Thanksgiving Bliss

November 26, 2009

I still am not living down the one and only time I dared to serve Tofurkey!  One word – RESIST!!!

Now mind you this year it’s only for me  :-) so the amounts are much smaller, but others will be curious and there’s enough to share.

Here’s my plan:

Turkeyless Turkey – adapted from Theresa

3/4 c almonds

1 c walnuts

1/2 lb carrots, grated

1/4 c or less chopped sweet onion

1/4 c raisins

2-3 t freshly grated ginger

1 t Italian Seasonings

1/2 – 1 t salt

2 T red wine

pepper

This is fab ground up in food processor – continue to blend and scrape down till moist and fluffy.

I’m going to shape it into a funky turkey leg as T suggests and place on small platter with colorful veggies and fruits.  What’s going to make this killer is the gravy.

* INSTRUCTIONS
1. From the Thanksgiving post, extract the passage starting at "1/4 c raisins" and ending at "moist and fluffy.", copied word for word.
2. Write what comes next in the Thanksgiving post, picking up right after its final sentence.

* INFORMATION SUPPLIED

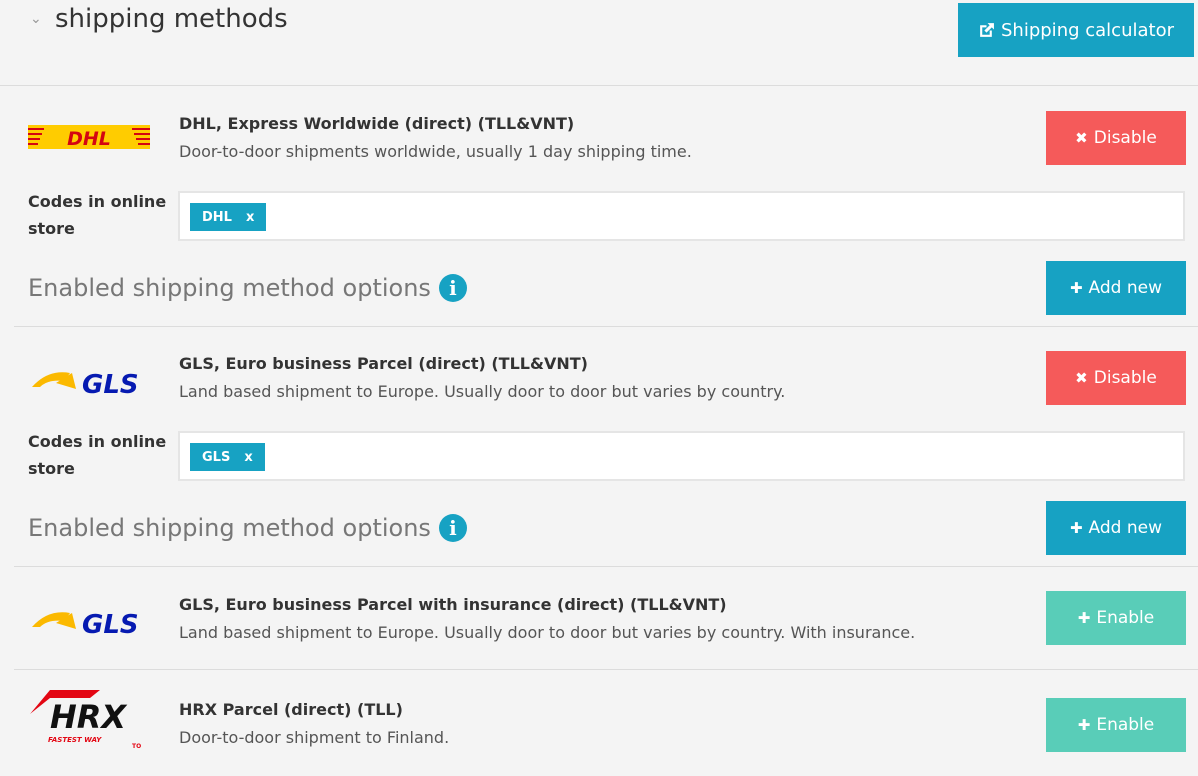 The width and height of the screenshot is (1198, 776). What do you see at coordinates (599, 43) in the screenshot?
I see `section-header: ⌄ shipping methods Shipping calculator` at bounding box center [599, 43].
...
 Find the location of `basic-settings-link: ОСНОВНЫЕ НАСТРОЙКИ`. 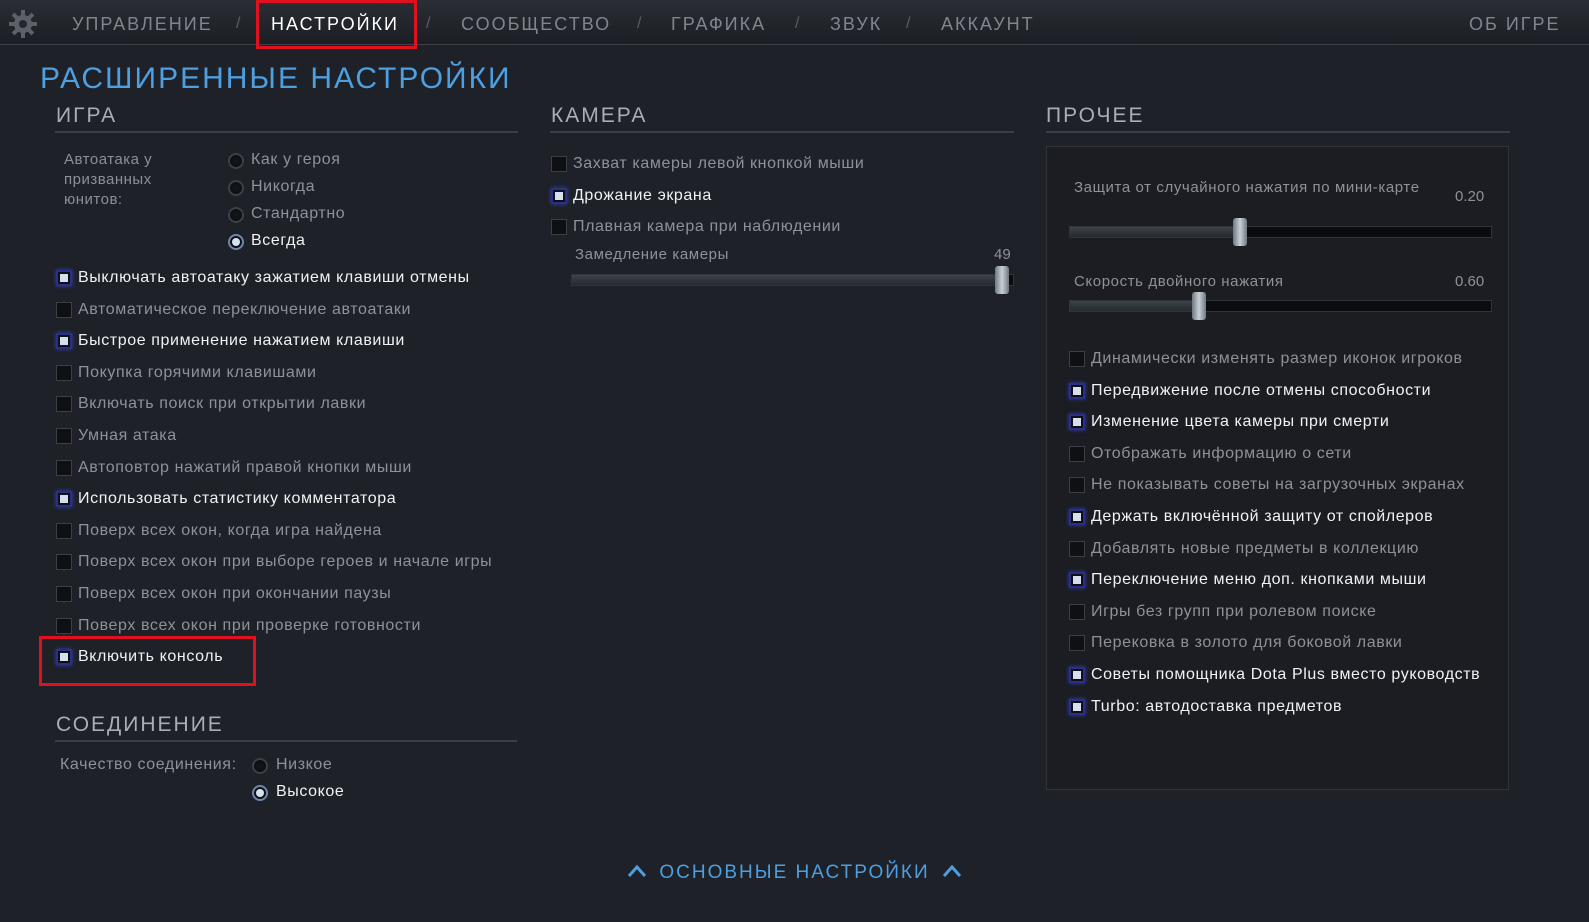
* * *
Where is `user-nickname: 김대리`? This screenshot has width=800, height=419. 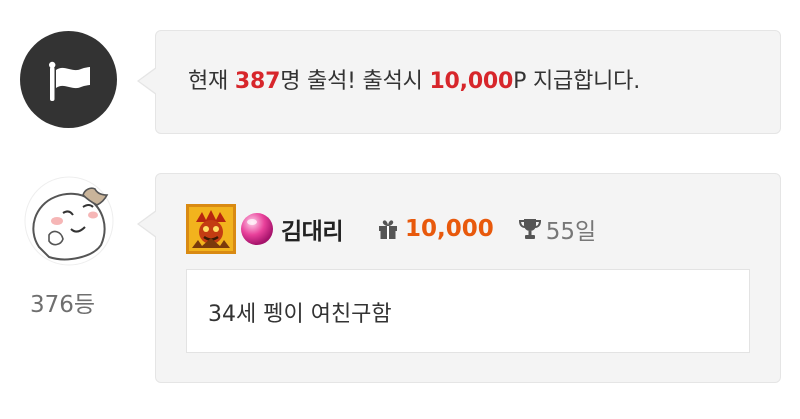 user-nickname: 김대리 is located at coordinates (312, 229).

* EXPECTED RESPONSES
1.
1/4 c raisins

2-3 t freshly grated ginger

1 t Italian Seasonings

1/2 – 1 t salt

2 T red wine

pepper

This is fab ground up in food processor – continue to blend and scrape down till moist and fluffy.

2.
Gravy – adapted from Juliano

2 miso soup packets

1 T red wine

2 t dried minced onion

4 T orange juice

5 T light olive oil

1/2 – 1 T minced garlic

1/4 t red pepper flakes

1 diced Medjool date

1 T Nama Shoyu – opt

1 T freshly grated ginger

1 t apple cider vinegar

Put all ingredients in a small Bullet blender, etc and whiz till thick and smooth.

Apple Salad -  from Pat

2 apples

1-2 T Veganaise

lemon juice

5 spice blend

1/2 -1 c pecans

1/2 c raisins

dash of living salt

Chop apples in processor to desired consistency. Place in bowl. Chop nuts the same. Place in bowl along with rest of ingredients – may choose to add raisins just before serving – they get soggy.

Sweet Potato Pie – from the Raw Ladies

CRUST:

1/2 lb pitted dates

1/2 c almonds

Pulse nuts first – add dates till ball forms. Press into bottom of 8 inch pie plate.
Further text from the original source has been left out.